Der Tumormarker für den Darm ist der sogenannte CEA-Marker. CEA ist die Abkürzung für Carcinoembryonales Antigen. In der Nachsorge bei Darmkrebs kann die CEA-Menge im Blut als sogenannter Tumormarker Hinweise auf ein Lokalrezidiv (da kommt es wieder zu einem Tumor, wo schon vorher einer war) oder Metastasen liefern. Hierzu wird die Konzentration des CEA im Blut gleich nach der Operation des Darmtumors bestimmt.
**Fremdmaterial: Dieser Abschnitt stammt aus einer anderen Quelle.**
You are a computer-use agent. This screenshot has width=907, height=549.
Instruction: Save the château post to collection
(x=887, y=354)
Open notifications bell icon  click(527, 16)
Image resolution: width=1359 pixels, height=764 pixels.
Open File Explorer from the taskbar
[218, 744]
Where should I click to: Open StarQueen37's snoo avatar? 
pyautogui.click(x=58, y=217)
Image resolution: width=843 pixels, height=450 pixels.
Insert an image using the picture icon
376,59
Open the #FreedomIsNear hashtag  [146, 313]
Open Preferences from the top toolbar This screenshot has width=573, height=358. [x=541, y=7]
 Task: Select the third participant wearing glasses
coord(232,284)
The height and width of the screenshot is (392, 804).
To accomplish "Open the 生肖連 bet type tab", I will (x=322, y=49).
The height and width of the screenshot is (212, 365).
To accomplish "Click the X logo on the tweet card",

Steigt der CEA-Wert im Verlauf an, kann das ein Hinweis auf ein erneutes Tumorwachstum sein. CEA wird in einem Großteil der Fälle von Darmkrebszellen vermehrt gebildet und gelangt ins Blut. Allerdings gibt nicht jeder Darmkrebs CEA in hohem Maße ins Blut ab! Dazu wird CEA auch von anderen Körperzellen freigesetzt, etwa von gesunden Darmzellen, von Zellen der Bauchspeicheldrüse, Leber und anderer Organe. Ansteigende CEA-Werte im Blut findet man daher nicht nur bei Darmkrebs, sondern auch bei anderen, auch gutartigen Erkrankungen unterschiedlicher Organe. Wichtig: Allein ein hoher CEA-Wert bedeutet also keinesfalls sofort Darmkrebs!
Warum sind engmaschige Nachsorge-Untersuchungen bei Darmkrebs wichtig?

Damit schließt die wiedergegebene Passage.